—A look at how to deliver reliable software.
In Observability: Deliver Reliable Software Faster, Marcelo Boeira asks “How does one ensure code works the way it was design to?”. Indeed.
He looks to control theory for an answer.
Control theory in control systems engineering deals with the control of continuously operating dynamical systems in engineered processes and machines. The objective is to develop a control model for controlling such systems using a control action in an optimum manner without delay or overshoot and ensuring control stability. — Wikipedia
And focuses on observability:
In control theory, observability is a measure of how well internal states of a system can be inferred from knowledge of its external outputs. — Wikipedia
The focus of observability is to introduce machinery to monitor system performance during use. This has a distinct advantage over tests, which are confined to the build environment. I can buy this.
The application Marcelo has in mind requires apriori knowledge of user behavior. I base this on the motivating example for observability. In this example, a “collector” collects information relevant to the feature “my users need be able to search at any time”.
The collector is used to collect data based upon the observable outcome of having this need fulfilled. That is, the collector monitors search times and frequency and leads to the discovery that “my users usually search 10 times per second from 8am to 10pm”. The collector drives the construction of alarms and triggers for when behaviour lies outside of the expected norms. A recipe is provided to expand upon how to develop the collector and triggers.

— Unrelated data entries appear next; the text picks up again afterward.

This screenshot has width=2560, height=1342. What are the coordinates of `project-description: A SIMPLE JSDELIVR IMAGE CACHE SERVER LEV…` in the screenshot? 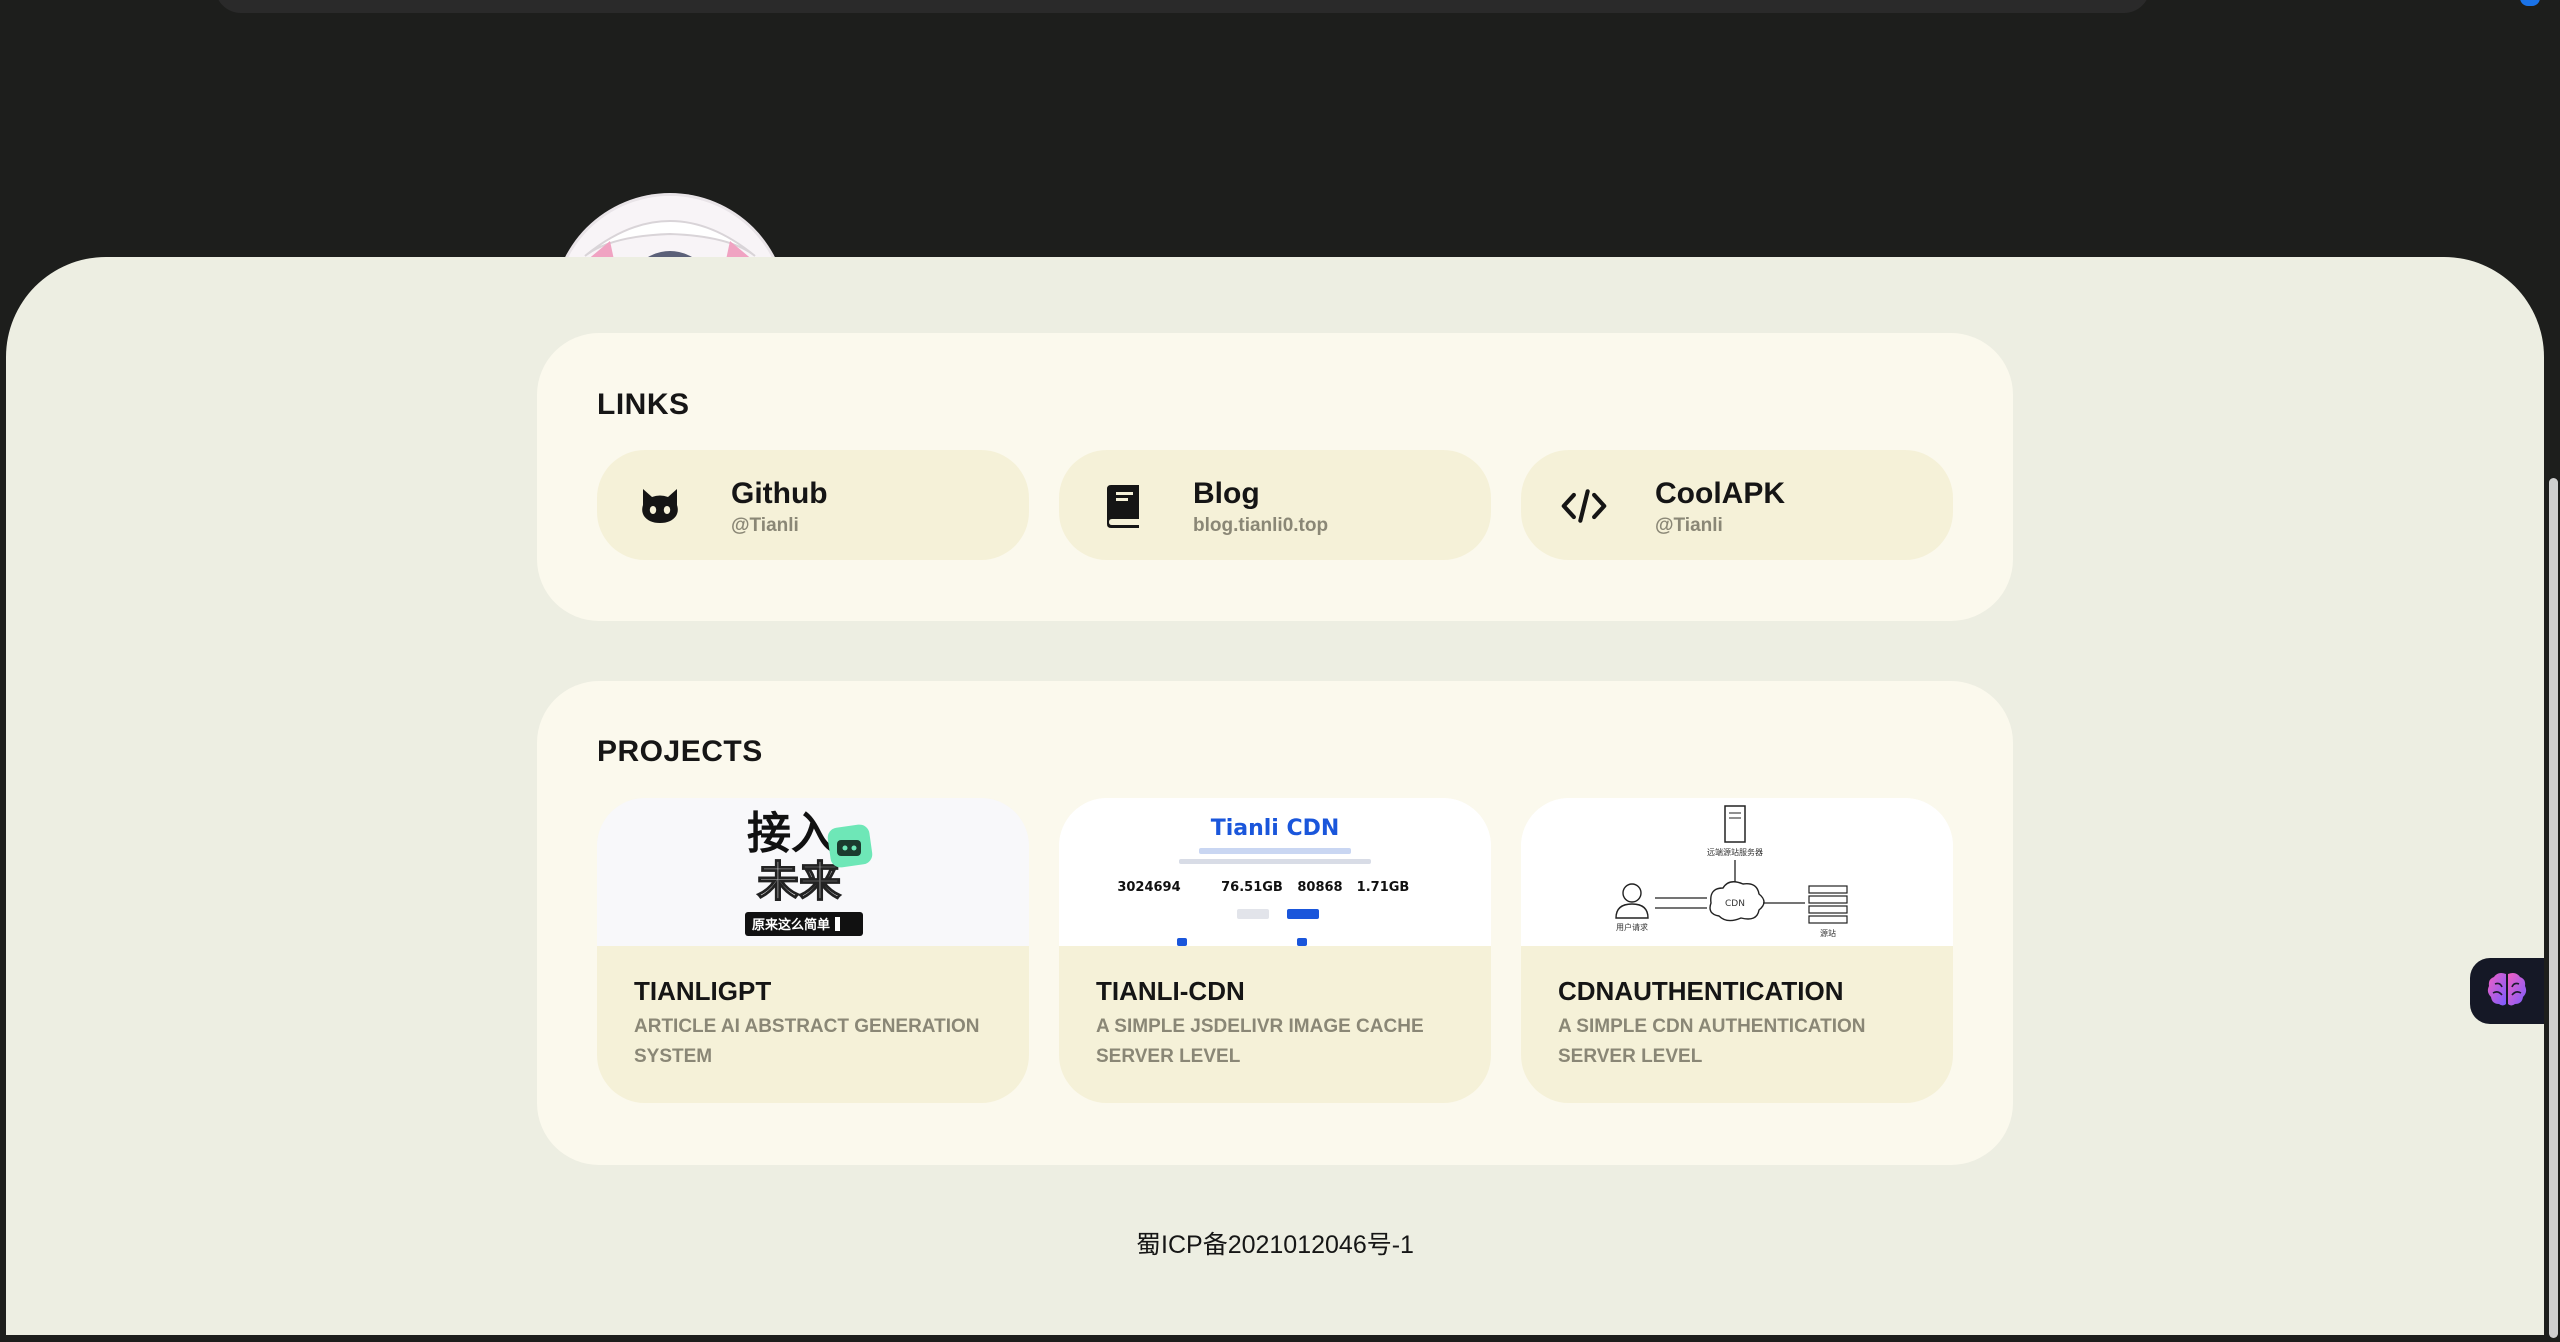 It's located at (1260, 1042).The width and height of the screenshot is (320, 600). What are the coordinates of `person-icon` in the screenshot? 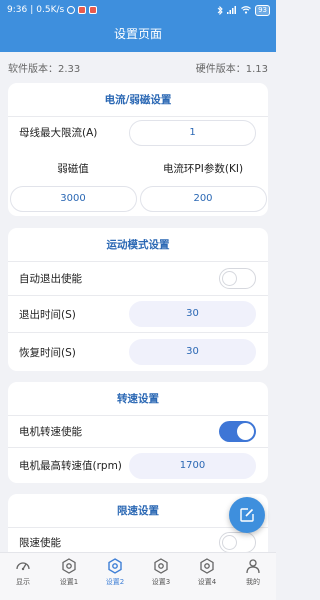 It's located at (253, 566).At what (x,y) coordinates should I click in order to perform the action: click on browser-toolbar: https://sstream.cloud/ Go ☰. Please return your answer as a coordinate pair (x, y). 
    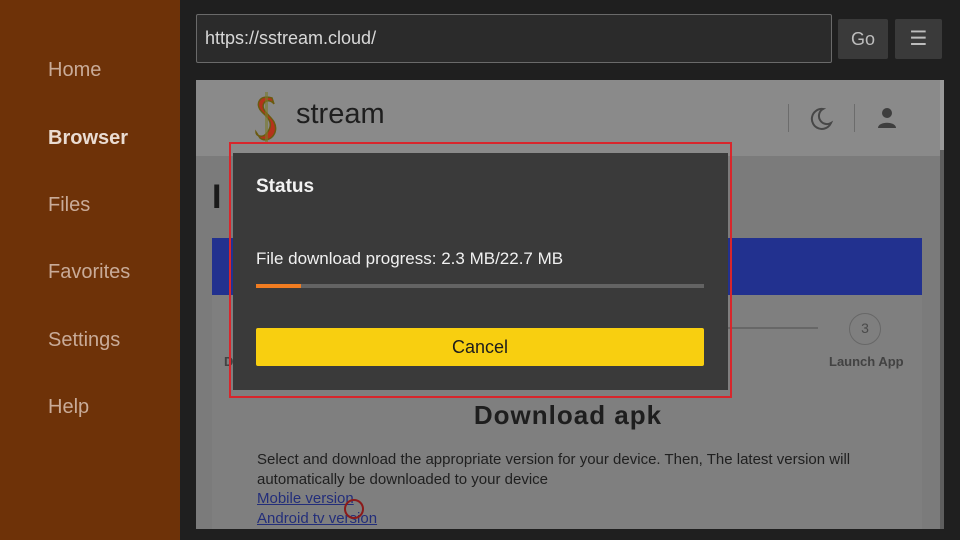
    Looking at the image, I should click on (570, 40).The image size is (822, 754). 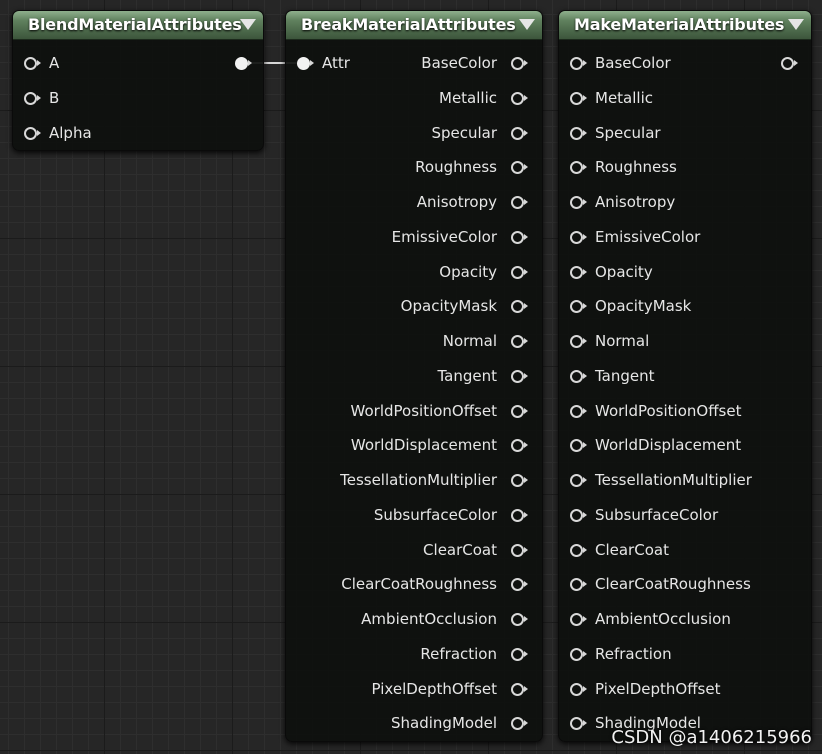 What do you see at coordinates (685, 654) in the screenshot?
I see `input-pin-row-refraction: Refraction` at bounding box center [685, 654].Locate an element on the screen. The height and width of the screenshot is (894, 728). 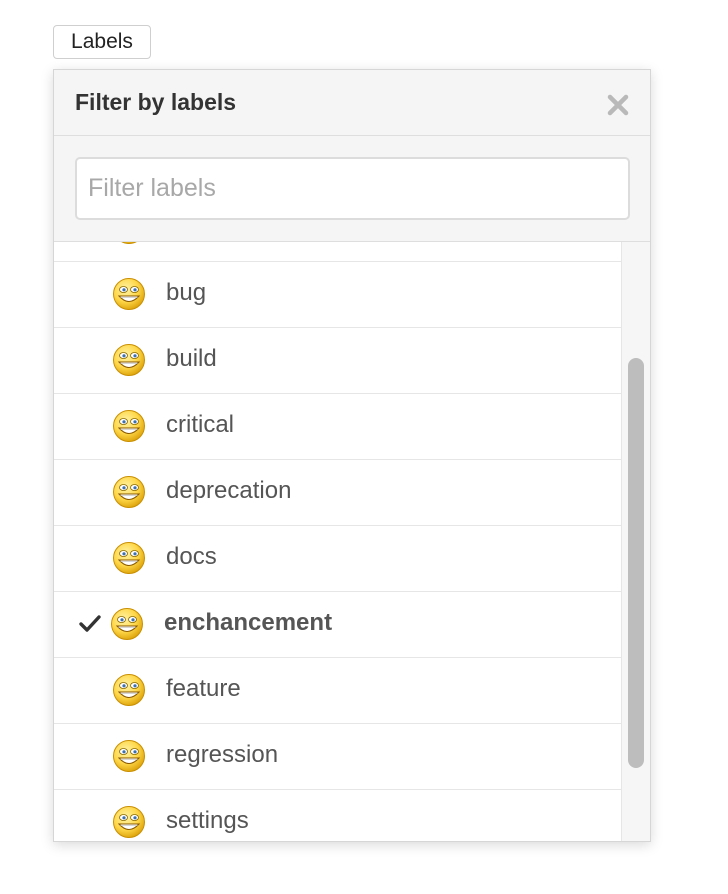
labels-button-label: Labels is located at coordinates (102, 42).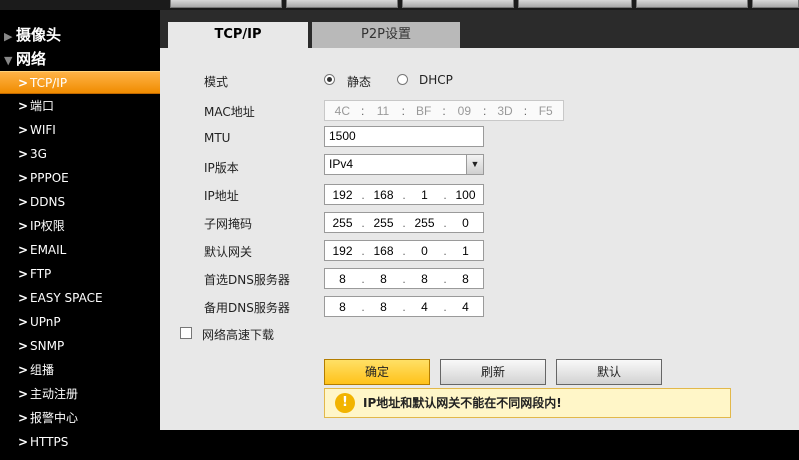 This screenshot has height=460, width=799. Describe the element at coordinates (80, 82) in the screenshot. I see `sidebar-item-tcpip: > TCP/IP` at that location.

But what might an implmentation look like? An answer to this question lies in Capturing and enhancing in situ system observability for failure detection. This paper describes a system called Panorama. Panorama is a system for
detecting complex production failures by enhancing observability (a measure of how well component’s internal states can be inferred from their external interactions) … when a component becomes unhealthy, the issue is likely observable through its effects on the execution of some, if not all, other components.
The only components considered are processes and threads. Components may be observers and subjects. An observer reports status on a subject.
The authors of Capturing and enhancing in situ system observability for failure detection focus on detecting unhealthy systems using the client and caller perspective. These perspectives are critical in detecting gray failures:
a system is defined to experience gray failure when at least one app makes the observation that the system is unhealthy, but the observer observes that the system is healthy.
The advantage of Panorama is it’s use of aspect-oriented programming to create perspectives between client and callers to detect gray failures in components. The focus on gray states and not just clear failed states and the focus on detection is critical.
Can you argue that Panorama doesn’t require apriori knowledge? I think so. Panorama uses a bounded-look-back majority algorithm to determine the health of a system. The description is in the paper but it uses current status to determine health. It moves Marcelo’s notion of a number of searches during a specific period of time to one of did a search succeed when requested. That’s a better position overall because you don’t have to worry about changes in user behaviour.
Am I being too harsh that apriori knowledge of user behaviour is a dangerous criteria to use to develop triggers and alerts? Maybe. The application Marcelo has in mind way embody a truth regarding how many searches during a specified time of day. I’m skeptical that its a better solution even it that’s true.
The patterns of observability is a worthwhile section to read. It has applications outside of Panorama.